One of the country’s leading spokesmen for African American
workers, A. Philip Randolph was born in Florida in 1889. After
moving to New York City at the age of twenty, he worked as a
waiter and an elevator operator, and in both jobs he tried to organize
his fellow workers to protest deplorable conditions.
In 1925 Randolph decided to organize the poorly paid men and
women who worked on railroad sleeping cars. He founded the all-
black International Brotherhood of Sleeping Car Porters and served
as its first president, a position he held for forty-three years. In addition,
he was the first African American to serve as international
vice-president of the AFL-CIO, a major labor organization formed
Randolph also made history by proposing a major march on
Washington to take place on July 1, 1941. It was to be a march of
African Americans from all over the country to protest discrimination
against black workers in the defense industry. President
Franklin Roosevelt tried to dissuade him, but Randolph said the
march would take place unless the president issued an order banning
discrimination in defense plants. Roosevelt finally gave in
and issued the executive order on June 25.
In 1947, Randolph began putting pressure on President Harry Truman,
who had created a peacetime draft but had not included a provision
to desegregate the armed forces. Finally, the next year, Truman
issued an order that did away with discrimination in the military.

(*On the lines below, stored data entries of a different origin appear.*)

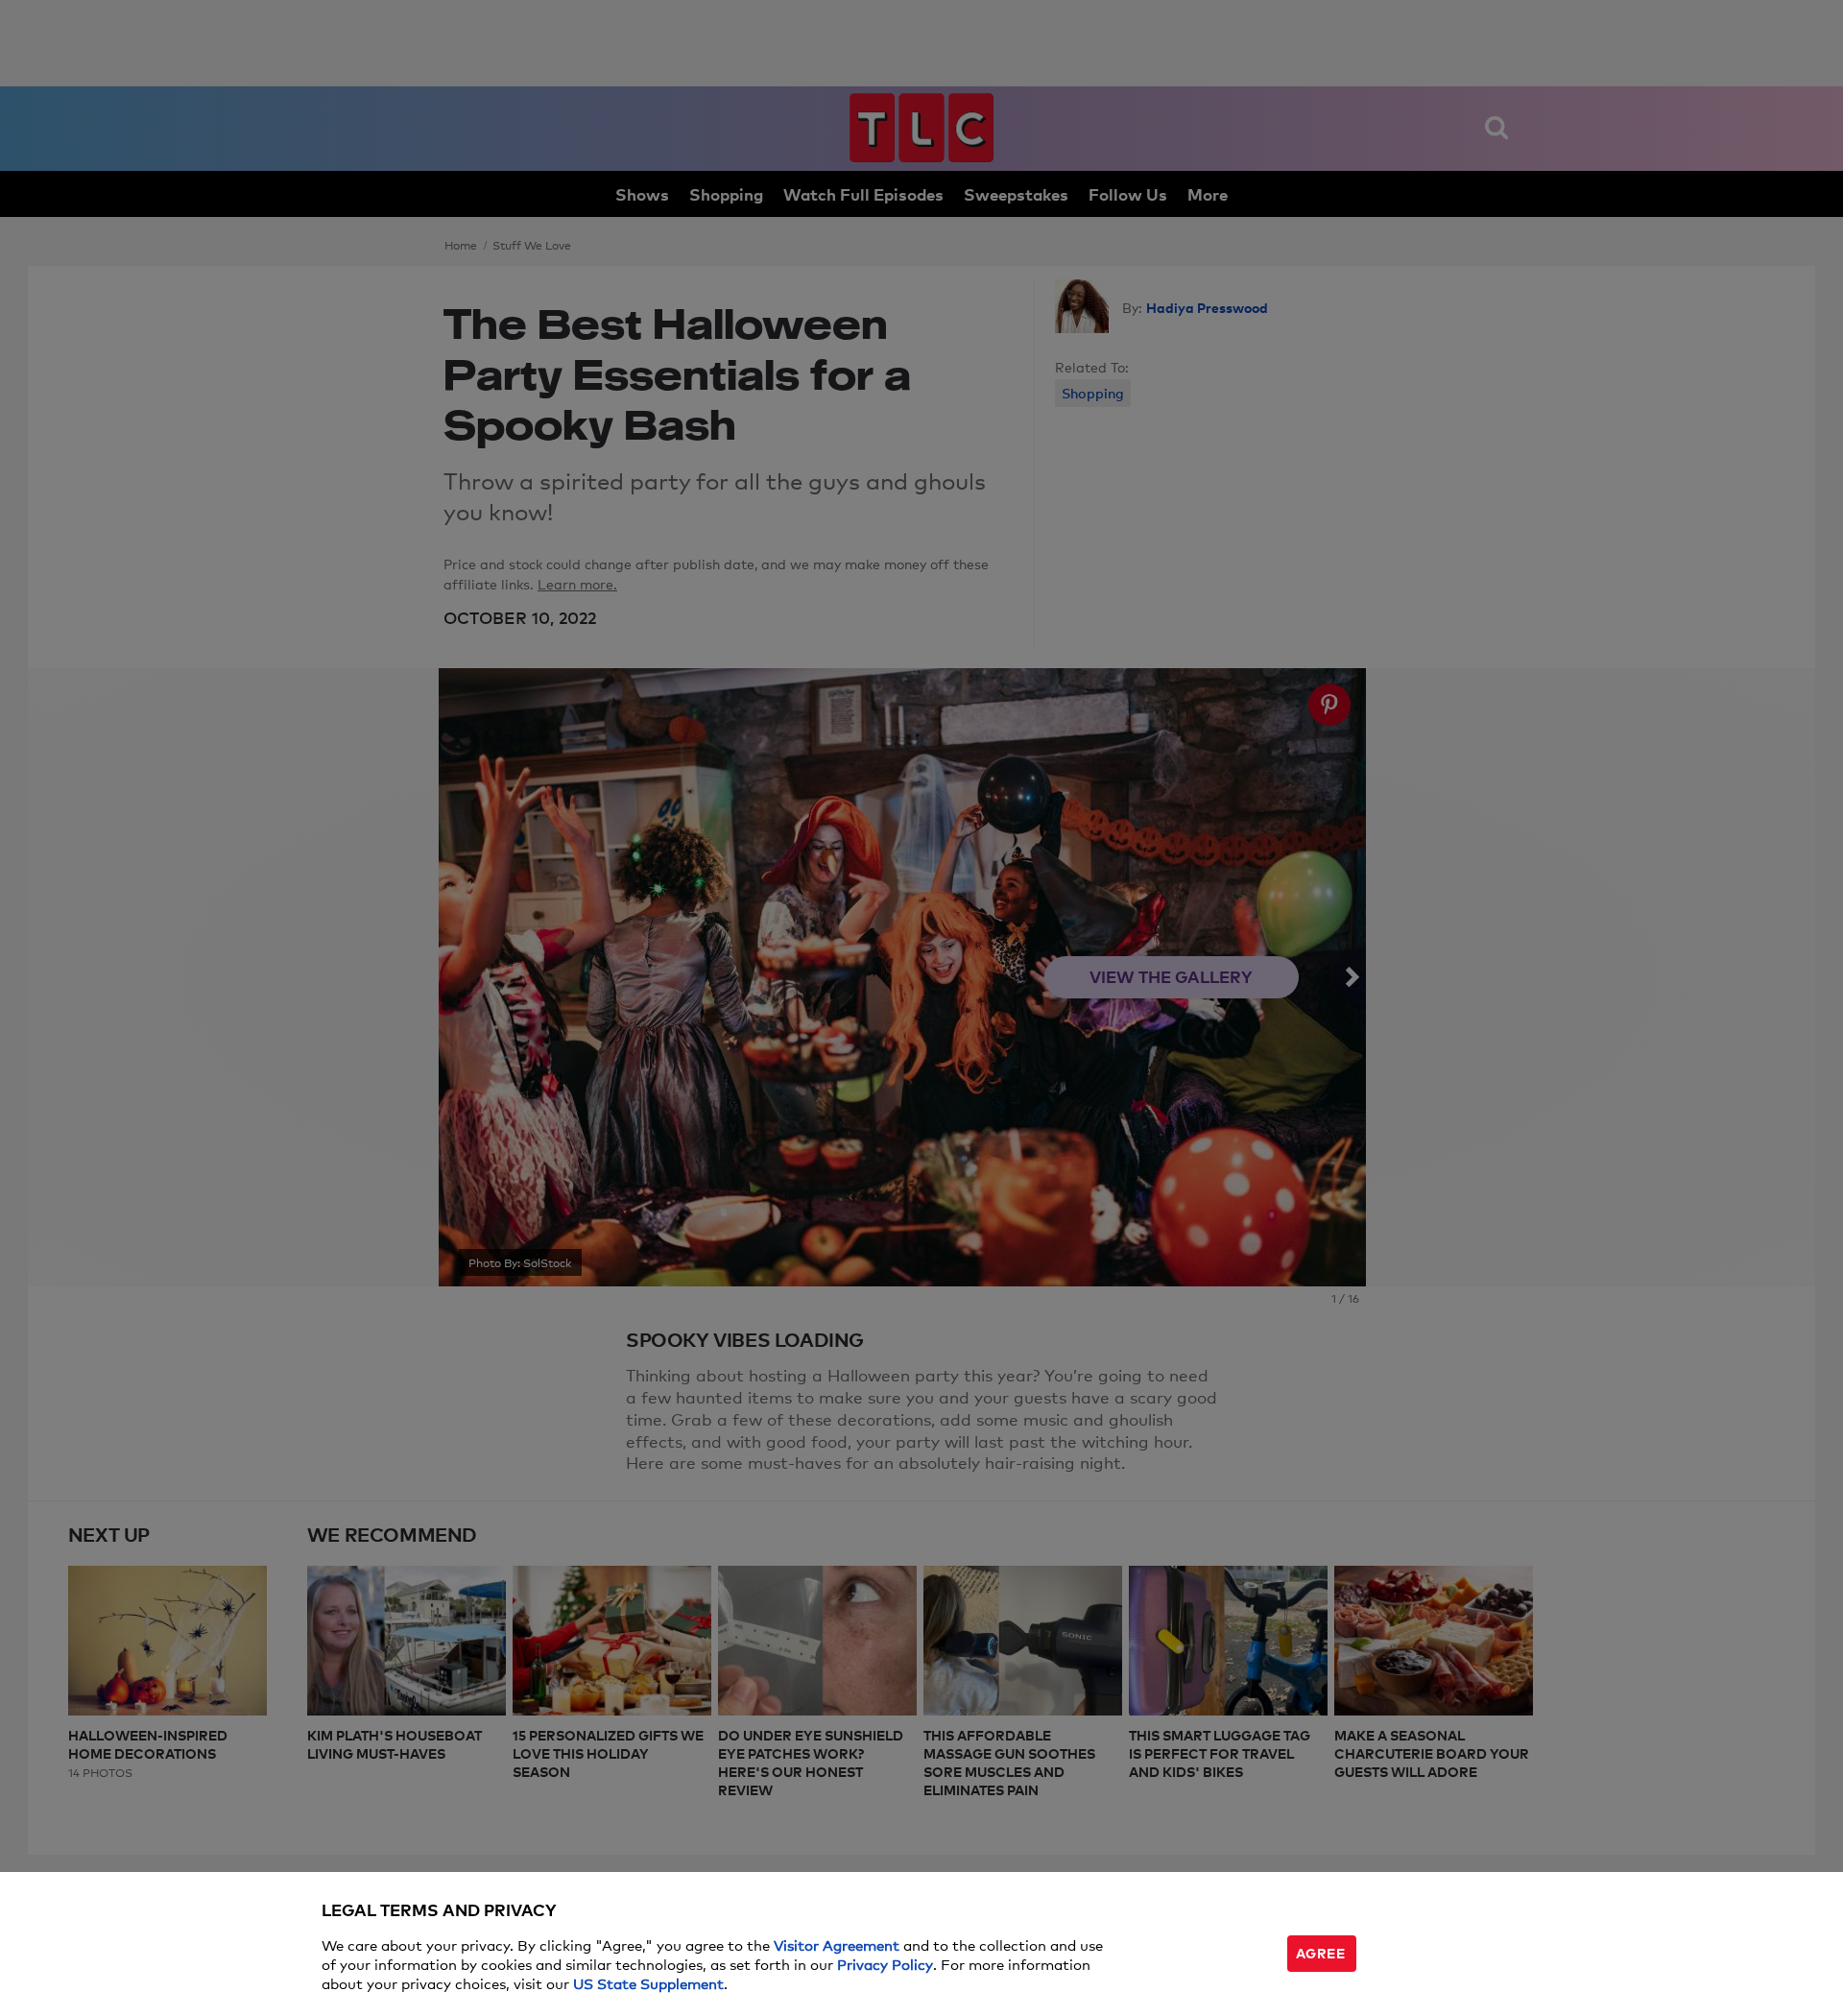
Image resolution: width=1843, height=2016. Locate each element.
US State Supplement (648, 1983)
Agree (1321, 1952)
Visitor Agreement (836, 1944)
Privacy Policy (885, 1964)
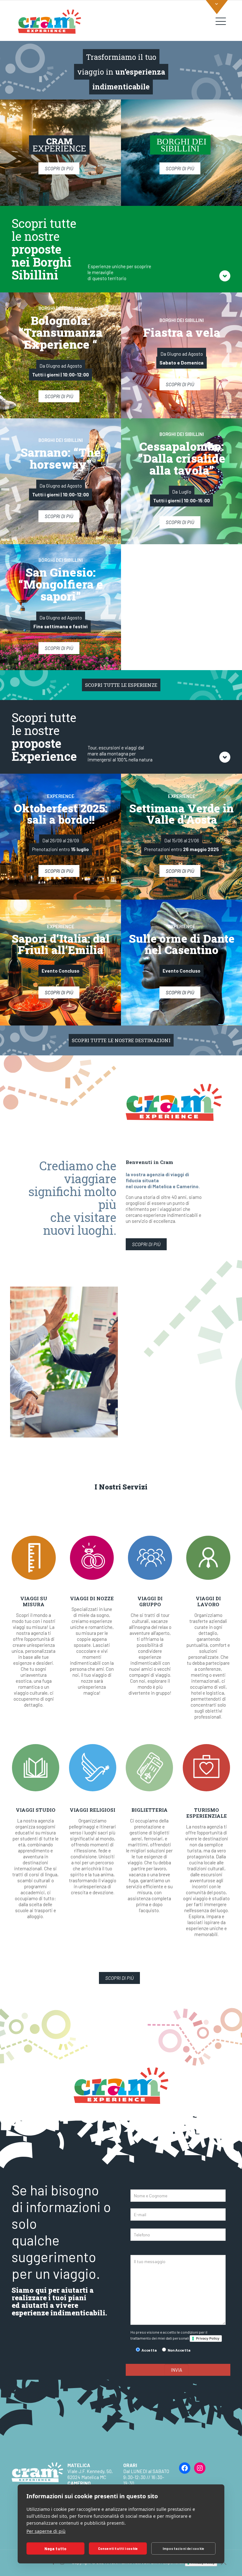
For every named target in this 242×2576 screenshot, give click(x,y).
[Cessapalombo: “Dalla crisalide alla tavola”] (181, 481)
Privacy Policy (207, 2338)
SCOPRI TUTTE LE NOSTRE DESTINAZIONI (121, 1040)
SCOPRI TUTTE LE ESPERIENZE (121, 685)
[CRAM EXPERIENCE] (49, 20)
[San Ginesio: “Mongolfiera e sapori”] (60, 607)
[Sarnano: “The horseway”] (60, 481)
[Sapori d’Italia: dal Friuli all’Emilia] (60, 962)
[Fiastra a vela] (181, 355)
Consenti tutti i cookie (118, 2548)
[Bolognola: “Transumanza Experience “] (60, 355)
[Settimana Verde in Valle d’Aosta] (181, 837)
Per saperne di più (46, 2531)
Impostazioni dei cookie (184, 2548)
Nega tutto (55, 2548)
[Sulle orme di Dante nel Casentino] (181, 962)
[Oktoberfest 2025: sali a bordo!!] (60, 837)
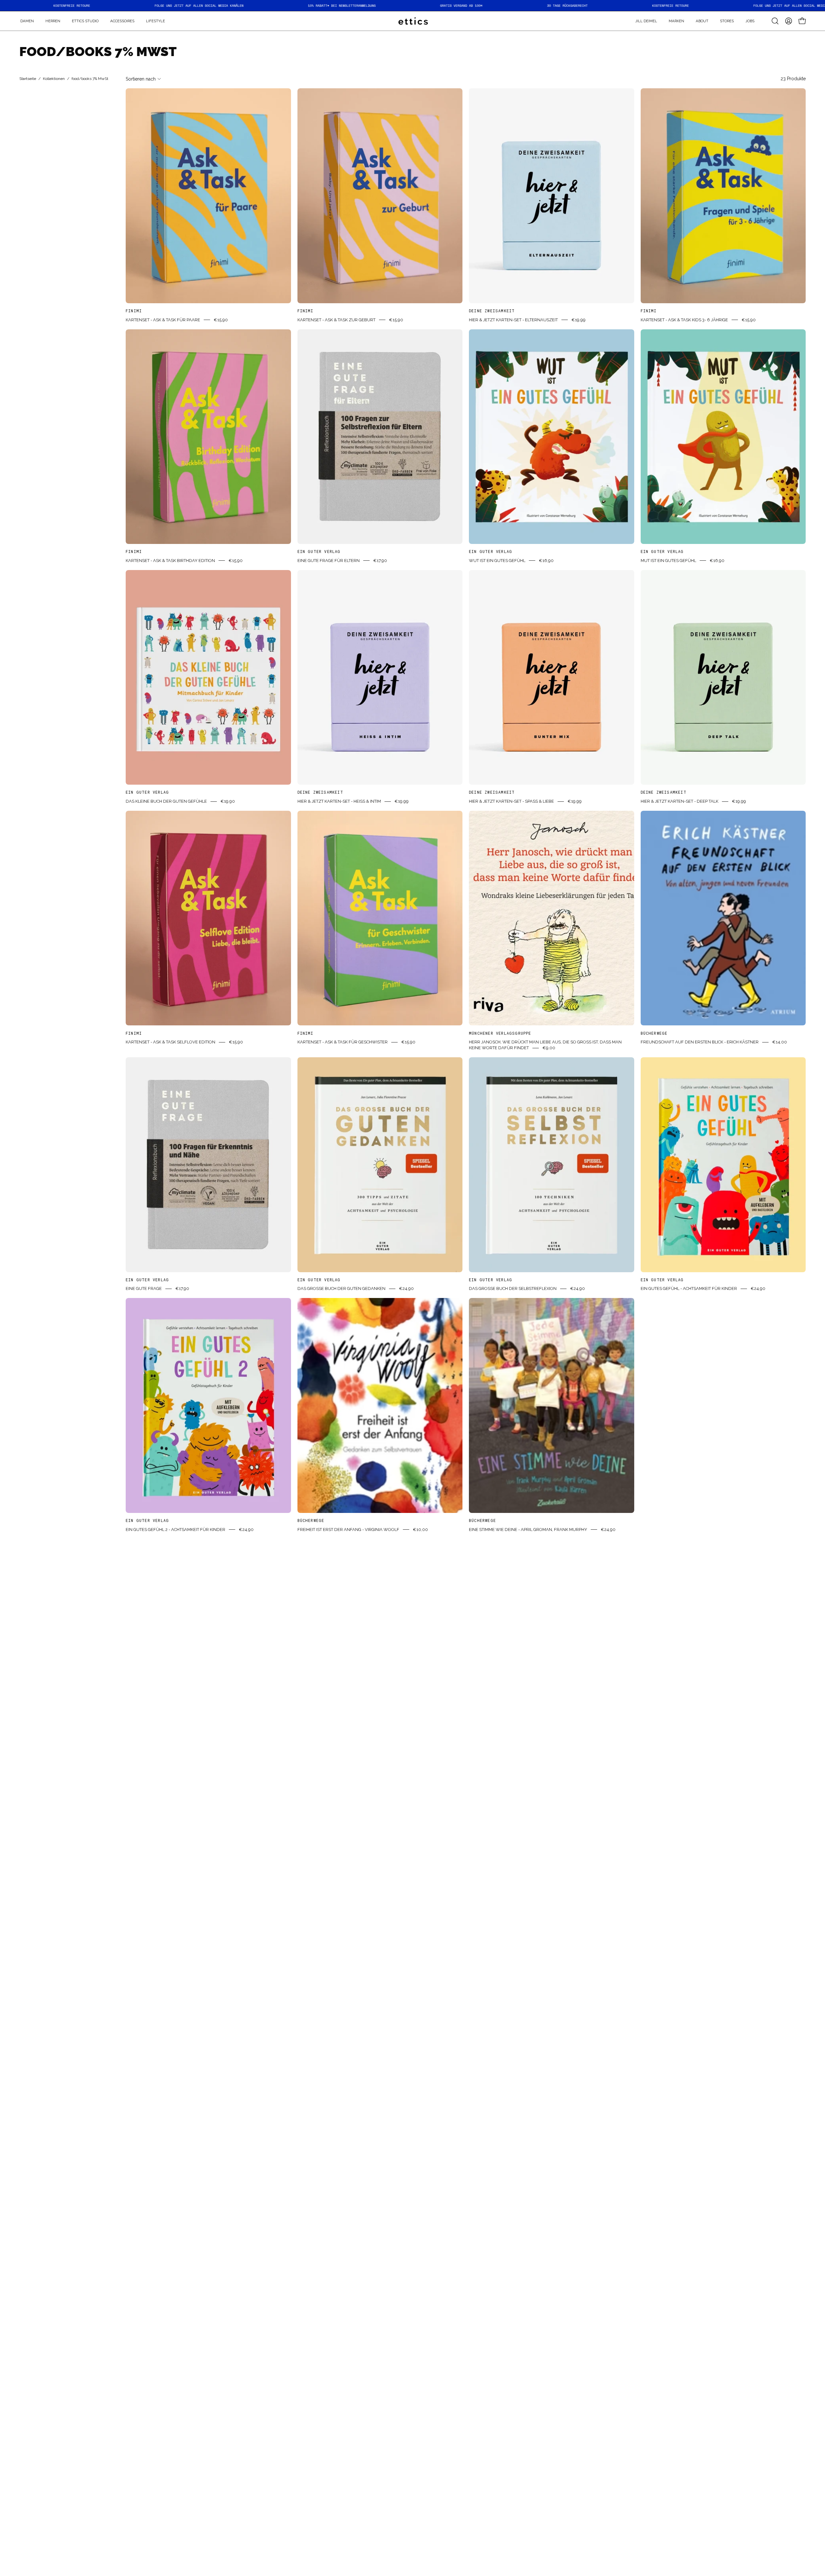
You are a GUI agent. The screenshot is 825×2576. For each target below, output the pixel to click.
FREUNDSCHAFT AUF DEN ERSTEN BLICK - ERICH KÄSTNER (700, 1042)
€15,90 (221, 319)
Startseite (27, 79)
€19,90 (227, 801)
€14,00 (779, 1042)
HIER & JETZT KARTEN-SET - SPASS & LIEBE (511, 801)
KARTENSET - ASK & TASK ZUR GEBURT (336, 319)
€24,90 (406, 1288)
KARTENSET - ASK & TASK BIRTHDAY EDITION (170, 560)
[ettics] (412, 21)
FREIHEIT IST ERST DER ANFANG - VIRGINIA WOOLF (348, 1529)
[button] (676, 21)
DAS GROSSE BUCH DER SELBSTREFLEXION (513, 1288)
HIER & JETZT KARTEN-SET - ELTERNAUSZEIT (513, 319)
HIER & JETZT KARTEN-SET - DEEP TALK (679, 801)
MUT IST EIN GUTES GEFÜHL (668, 560)
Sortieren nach (141, 79)
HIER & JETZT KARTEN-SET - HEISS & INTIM (339, 801)
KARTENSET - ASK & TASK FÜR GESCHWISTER (342, 1042)
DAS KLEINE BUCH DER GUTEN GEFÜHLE (166, 801)
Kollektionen (54, 79)
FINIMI (134, 310)
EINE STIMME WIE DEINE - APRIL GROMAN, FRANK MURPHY (528, 1529)
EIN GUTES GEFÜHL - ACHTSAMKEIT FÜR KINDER (689, 1288)
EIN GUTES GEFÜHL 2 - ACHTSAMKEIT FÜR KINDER (175, 1529)
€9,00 (548, 1047)
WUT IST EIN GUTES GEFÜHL (497, 560)
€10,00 (420, 1529)
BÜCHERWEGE (654, 1033)
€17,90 (380, 560)
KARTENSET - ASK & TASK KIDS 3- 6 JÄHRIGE (684, 319)
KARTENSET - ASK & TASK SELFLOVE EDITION (170, 1042)
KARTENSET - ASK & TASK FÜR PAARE (163, 319)
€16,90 (546, 560)
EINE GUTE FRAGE (144, 1288)
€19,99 (578, 319)
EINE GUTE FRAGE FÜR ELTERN (328, 560)
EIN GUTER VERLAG (319, 551)
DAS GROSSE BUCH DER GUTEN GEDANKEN (341, 1288)
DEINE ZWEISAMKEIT (492, 310)
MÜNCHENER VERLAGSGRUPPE (500, 1033)
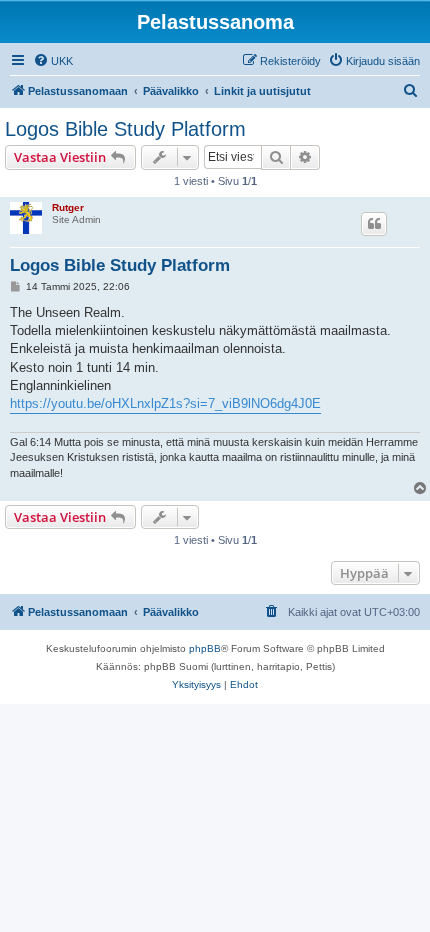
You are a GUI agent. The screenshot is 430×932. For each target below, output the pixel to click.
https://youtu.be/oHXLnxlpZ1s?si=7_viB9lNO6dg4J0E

Randolph was also the director of the famous 1963 March on
Washington, which called for civil rights for African Americans and
made Martin Luther King Jr. a national figure. The chief organizer
of the march was Bayard Rustin, whose selection caused some opposition
because he was known to be a conscientious objector, a
socialist, and a homosexual. After Randolph’s death in 1979, the
crowd of prominent people who attended his funeral was led by
President Jimmy Carter.
Who Was The First African American Woman To Start A Modeling Agency?
Ophelia DeVore-Mitchell, one of the first African American models
in the United States, was born in Edgefield, South Carolina,
in 1922. She moved with her family to New York City in the 1930s,
enrolling in the Vogue School of Modeling when she was seventeen.
She modeled for several years before deciding to help other African
American women overcome stereotypes and succeed in the field.
In 1946 she opened the Grace Del Marco Model Agency, and
two years later she started the Ophelia DeVore School of Self-
Development and Modeling. But she didn’t stop there. She initiated
a fashion column for the Pittsburgh Courier, created a line of
cosmetics, and, in 1959, began publishing a weekly African American
newspaper in Georgia, the Columbus Times. During her long
career, DeVore-Mitchell served on boards and committees under
four presidents, including the president’s advisory committee on
the arts for the Kennedy Center for the Performing Arts.